Apologies for not writing in so long. Transitions can be hard and making my way through a new school, new place to live and way too many other changes in my life have caused me to put this blog lowest on the priority list. However, in preparing for my course at the PEA conference next week, I came across a wonderful article in the Interdisciplinary Journal for Problem-Based Learning by David Jonassen at the Univesity of Missouri. I have meant to write about this for quite a while because he write about “Supporting Problem Solving in PBL” and has created this great structure that describes the components and scaffolds for PBL environments. It kind of shows the different parts of a PBL environment and the cognitive ways in which students move through the environment focused on the problem, but how they navigate learning. One of the pieces that he talks about that was in this environment was “worked examples.” When I first read this, I was aghast and totally taken aback. How could this be? Why would someone propose that worked examples are part of PBL and isn’t this totally against everything that PBL stands for? I mean, why not just go back to direct instruction and have the teacher standing up at the board working examples for the whole class? OK, that’s a little extreme. I think I over-reacted and went to Jonassen’s part of the article where talks about this.

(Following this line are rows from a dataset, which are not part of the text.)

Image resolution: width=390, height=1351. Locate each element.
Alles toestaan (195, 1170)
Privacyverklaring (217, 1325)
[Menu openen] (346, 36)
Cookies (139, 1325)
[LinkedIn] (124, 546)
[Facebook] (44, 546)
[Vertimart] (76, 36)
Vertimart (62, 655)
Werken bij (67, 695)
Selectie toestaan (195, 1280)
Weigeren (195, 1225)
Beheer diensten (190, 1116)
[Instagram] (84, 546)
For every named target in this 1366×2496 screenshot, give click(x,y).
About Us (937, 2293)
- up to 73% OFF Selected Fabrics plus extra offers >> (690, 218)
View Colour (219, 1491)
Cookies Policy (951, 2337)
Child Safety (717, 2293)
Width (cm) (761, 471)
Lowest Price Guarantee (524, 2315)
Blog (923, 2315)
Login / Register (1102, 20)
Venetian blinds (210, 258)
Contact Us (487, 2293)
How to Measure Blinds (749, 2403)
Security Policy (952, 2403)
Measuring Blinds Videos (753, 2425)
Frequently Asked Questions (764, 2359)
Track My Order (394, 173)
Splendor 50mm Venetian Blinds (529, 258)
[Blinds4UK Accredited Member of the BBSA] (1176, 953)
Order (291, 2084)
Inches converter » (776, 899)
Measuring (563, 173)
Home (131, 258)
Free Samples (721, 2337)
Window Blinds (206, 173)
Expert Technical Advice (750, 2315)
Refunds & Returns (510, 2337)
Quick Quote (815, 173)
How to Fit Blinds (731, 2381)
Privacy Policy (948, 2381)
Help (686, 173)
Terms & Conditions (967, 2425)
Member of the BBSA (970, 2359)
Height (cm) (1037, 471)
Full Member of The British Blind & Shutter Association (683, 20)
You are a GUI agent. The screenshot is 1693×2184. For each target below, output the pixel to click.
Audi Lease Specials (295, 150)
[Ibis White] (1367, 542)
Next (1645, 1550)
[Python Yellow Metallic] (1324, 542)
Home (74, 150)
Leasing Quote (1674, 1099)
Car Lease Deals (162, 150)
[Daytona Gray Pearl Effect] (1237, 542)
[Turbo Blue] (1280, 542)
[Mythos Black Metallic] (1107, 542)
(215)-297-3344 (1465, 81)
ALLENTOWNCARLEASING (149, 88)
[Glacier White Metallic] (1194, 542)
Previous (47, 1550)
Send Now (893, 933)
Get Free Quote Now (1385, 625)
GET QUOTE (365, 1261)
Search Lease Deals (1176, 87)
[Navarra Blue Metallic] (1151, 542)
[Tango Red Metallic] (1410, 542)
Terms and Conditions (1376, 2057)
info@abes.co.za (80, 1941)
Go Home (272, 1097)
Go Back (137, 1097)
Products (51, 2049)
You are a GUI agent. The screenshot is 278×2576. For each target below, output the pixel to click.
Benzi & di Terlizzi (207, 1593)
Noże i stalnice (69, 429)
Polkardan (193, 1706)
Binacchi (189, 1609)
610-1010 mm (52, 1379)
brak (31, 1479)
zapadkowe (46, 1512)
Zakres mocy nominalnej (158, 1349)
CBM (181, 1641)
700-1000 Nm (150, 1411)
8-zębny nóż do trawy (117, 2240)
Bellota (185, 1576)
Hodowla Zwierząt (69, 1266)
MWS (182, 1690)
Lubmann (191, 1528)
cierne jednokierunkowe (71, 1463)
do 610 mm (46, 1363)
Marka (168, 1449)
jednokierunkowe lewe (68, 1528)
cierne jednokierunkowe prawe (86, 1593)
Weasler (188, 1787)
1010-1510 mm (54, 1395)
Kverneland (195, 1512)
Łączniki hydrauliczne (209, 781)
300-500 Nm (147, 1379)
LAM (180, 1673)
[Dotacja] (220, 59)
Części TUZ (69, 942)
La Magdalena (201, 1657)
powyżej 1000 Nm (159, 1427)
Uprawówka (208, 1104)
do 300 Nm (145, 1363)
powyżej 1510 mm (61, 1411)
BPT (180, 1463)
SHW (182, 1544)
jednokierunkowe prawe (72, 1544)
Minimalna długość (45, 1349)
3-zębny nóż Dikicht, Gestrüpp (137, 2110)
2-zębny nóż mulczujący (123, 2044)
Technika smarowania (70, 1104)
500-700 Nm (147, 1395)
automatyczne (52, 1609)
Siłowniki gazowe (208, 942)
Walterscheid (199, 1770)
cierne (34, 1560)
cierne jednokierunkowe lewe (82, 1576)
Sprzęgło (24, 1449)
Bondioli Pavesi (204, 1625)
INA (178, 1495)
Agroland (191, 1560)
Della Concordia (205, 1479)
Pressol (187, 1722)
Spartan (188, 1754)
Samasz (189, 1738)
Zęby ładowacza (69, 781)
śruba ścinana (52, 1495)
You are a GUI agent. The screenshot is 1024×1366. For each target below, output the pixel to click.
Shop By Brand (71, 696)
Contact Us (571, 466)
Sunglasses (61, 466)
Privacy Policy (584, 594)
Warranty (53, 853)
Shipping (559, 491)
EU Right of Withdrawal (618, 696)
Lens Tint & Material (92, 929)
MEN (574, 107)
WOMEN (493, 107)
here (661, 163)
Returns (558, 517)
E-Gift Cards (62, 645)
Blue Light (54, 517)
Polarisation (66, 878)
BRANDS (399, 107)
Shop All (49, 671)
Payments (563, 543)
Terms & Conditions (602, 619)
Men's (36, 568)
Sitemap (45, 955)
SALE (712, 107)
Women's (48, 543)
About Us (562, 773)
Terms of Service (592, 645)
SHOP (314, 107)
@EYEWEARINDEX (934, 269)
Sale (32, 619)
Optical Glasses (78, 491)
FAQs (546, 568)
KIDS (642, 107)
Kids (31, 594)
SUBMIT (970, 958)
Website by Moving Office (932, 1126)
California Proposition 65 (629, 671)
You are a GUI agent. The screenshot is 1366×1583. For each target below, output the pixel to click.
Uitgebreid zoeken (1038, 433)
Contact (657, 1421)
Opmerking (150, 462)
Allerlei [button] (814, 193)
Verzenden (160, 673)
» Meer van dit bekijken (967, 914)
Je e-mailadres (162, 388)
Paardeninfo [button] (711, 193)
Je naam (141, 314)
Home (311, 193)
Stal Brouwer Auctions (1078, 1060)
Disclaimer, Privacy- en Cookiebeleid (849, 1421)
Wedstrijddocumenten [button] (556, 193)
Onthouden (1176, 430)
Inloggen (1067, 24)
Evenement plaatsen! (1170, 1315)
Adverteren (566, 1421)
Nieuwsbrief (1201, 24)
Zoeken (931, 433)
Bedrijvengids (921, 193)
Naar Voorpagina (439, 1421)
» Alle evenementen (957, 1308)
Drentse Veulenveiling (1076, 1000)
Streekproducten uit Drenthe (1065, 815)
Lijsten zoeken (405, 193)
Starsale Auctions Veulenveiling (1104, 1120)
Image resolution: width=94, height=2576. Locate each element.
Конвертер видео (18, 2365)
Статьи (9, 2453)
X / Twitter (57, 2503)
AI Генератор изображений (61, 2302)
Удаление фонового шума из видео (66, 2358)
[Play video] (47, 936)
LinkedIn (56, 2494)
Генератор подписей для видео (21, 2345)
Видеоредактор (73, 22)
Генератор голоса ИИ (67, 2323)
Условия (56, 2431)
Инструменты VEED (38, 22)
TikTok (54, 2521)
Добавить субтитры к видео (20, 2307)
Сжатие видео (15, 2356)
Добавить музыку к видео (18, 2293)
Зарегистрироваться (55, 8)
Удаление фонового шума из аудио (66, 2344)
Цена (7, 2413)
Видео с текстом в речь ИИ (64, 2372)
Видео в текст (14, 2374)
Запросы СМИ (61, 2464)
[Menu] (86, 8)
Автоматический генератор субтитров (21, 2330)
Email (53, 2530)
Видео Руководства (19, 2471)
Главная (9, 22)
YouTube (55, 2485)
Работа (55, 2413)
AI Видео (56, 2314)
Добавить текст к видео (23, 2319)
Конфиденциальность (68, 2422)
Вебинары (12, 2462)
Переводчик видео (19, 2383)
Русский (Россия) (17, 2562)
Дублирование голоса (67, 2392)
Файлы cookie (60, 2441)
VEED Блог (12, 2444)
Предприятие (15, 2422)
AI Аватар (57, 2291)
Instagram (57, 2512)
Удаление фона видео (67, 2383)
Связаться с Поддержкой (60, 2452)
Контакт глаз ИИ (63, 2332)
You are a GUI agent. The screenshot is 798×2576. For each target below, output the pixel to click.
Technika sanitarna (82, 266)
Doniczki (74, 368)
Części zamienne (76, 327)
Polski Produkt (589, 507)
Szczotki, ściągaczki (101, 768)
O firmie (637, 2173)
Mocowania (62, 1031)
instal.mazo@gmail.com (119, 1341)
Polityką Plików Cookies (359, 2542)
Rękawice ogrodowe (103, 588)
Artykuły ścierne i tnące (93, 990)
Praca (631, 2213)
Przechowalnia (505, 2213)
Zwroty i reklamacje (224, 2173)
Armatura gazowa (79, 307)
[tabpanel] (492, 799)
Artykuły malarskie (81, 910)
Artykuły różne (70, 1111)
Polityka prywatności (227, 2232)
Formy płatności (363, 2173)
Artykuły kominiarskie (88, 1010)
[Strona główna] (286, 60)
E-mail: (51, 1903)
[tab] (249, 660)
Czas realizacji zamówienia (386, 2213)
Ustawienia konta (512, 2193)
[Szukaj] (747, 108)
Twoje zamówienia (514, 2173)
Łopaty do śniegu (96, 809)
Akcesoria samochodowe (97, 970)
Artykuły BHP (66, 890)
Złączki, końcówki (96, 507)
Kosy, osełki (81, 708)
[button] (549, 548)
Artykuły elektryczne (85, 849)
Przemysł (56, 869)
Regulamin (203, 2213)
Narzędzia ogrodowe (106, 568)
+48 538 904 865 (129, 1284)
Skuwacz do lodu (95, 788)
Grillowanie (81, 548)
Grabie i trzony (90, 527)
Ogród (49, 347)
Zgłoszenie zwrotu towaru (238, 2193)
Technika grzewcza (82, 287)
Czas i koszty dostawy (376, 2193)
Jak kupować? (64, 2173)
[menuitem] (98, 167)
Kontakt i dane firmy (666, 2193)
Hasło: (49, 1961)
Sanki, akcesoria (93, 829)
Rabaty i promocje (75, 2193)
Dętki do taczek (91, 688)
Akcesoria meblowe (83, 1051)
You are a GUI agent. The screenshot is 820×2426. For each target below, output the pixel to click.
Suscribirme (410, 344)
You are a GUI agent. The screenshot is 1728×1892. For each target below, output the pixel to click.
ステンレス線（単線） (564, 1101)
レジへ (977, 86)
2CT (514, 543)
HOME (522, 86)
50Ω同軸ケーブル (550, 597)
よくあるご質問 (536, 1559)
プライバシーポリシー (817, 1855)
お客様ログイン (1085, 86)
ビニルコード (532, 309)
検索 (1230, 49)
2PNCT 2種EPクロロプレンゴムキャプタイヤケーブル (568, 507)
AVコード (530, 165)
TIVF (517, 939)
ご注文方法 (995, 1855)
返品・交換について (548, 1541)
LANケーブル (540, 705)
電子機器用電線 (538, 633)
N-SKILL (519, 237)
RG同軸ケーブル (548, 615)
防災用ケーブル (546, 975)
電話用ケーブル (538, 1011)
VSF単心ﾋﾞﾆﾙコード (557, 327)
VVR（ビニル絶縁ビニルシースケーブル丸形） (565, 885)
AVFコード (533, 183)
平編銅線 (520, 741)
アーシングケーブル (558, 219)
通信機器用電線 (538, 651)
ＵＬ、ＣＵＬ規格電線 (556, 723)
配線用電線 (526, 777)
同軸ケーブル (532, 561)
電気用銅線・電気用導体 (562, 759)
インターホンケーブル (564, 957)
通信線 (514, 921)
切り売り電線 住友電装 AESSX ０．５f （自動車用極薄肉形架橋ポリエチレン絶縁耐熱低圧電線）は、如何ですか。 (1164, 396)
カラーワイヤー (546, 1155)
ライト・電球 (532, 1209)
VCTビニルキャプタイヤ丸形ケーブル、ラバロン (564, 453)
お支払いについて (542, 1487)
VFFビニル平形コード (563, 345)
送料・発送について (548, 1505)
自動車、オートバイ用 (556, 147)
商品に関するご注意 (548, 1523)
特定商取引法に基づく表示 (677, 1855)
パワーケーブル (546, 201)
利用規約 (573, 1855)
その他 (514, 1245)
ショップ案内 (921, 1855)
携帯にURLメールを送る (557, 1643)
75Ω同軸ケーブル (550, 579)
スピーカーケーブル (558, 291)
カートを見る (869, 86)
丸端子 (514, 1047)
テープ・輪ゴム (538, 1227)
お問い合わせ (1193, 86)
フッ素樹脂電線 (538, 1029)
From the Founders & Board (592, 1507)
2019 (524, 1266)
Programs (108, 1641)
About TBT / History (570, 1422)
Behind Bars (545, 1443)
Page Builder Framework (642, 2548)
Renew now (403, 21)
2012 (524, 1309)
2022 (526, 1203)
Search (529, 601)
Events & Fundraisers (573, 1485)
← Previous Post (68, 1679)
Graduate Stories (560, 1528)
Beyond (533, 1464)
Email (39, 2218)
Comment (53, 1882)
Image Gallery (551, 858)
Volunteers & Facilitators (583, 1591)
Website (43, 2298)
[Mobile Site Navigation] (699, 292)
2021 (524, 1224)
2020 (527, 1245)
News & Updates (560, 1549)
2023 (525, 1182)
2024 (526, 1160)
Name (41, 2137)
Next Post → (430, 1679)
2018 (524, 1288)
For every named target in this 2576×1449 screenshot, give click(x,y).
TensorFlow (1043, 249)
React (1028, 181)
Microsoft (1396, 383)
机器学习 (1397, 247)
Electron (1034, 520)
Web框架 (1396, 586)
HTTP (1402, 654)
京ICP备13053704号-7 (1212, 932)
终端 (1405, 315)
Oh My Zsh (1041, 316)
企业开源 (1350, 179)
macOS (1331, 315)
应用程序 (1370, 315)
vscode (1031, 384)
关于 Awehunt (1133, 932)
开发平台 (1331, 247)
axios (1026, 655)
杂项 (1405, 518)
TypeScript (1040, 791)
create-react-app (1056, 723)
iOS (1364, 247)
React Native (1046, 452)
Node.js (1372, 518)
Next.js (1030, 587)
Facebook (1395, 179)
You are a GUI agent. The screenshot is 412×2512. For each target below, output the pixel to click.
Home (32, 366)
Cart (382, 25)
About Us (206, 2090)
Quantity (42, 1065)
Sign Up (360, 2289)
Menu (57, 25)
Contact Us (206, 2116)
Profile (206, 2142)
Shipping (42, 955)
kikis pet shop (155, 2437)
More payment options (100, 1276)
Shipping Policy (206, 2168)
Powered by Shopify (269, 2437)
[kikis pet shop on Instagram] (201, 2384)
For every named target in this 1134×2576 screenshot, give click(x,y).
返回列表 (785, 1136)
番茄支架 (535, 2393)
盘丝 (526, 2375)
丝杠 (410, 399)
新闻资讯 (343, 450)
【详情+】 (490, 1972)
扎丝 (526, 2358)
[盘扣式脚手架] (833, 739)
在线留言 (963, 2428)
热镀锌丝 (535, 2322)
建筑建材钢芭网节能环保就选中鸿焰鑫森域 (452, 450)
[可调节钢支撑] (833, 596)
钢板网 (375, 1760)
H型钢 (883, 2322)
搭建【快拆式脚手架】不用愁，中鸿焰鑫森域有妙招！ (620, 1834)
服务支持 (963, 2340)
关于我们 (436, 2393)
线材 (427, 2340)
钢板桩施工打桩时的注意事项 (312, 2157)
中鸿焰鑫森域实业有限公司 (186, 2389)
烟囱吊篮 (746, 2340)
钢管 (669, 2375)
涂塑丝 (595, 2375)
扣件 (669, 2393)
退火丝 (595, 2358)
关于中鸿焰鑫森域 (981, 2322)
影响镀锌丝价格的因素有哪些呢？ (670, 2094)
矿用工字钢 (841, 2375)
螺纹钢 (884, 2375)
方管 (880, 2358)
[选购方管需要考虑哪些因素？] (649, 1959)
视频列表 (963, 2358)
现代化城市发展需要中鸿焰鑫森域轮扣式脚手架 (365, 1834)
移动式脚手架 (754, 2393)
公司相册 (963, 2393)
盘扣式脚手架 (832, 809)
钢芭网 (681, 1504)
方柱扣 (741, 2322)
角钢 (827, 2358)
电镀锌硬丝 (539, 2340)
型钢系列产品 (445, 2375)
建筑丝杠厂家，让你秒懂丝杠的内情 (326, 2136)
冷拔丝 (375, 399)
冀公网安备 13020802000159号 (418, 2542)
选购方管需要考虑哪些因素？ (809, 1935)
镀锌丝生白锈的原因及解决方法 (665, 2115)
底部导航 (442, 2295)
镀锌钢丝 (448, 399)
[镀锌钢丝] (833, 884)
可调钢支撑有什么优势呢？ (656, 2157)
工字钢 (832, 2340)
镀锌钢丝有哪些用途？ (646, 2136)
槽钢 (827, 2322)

He states “The most common method for supporting schema construction is the worked example” which I believe is him stating that from a cognitive standpoint the “most common” way for a student to build a schema of seeing how to do something is for someone to show them how to do it. I do believe there is research that shows this. However, I do not believe that there is research that shows that this is the best way for the to construct a schema for understanding. In fact, Jonassen goes on to say that “worked examples should break down complex solutions into smaller meaningful solution elements, present multiple examples in multiple modalities for each kind of problem, emphasize the conceptual structure of the problem vary formats within problem types, and signal the deep structure of the problem…It is doubtful that worked examples are effectively applicable to very ill-structured problems. How can you model a solution that is unknown?” So if teachers did what he says here, they would work examples in many modalities – all representations so that the conceptual connections could be made and not just the procedural ones. Students would be able to see the bigger picture of mathematics more often because they would realize that in the real world they are not given problems that are repetitive and exactly like one that has already been worked out for them. They would be prepared for the fact that they could be given a problem that may have a solution that is unknown. We have a responsibility as teachers to prepare them for that possibility.

So I believe that what Jonassen is saying here is, don’t be afraid to, if necessary, stand up and work out a problem for a student if they are confused and ask you to show them something. That is part of your job to clarify a question or a process for them. However, it should not be part of the plan. Be open to different modalities of representing the work – not all students think the same and they need to see the differences in order to understand the full concept to big picture overall anyway. Limiting yourself to one way of working out an example is not helping them in anyway. So allowing yourself to be open to helping them “work it out” is really the best way to handle it for everyone.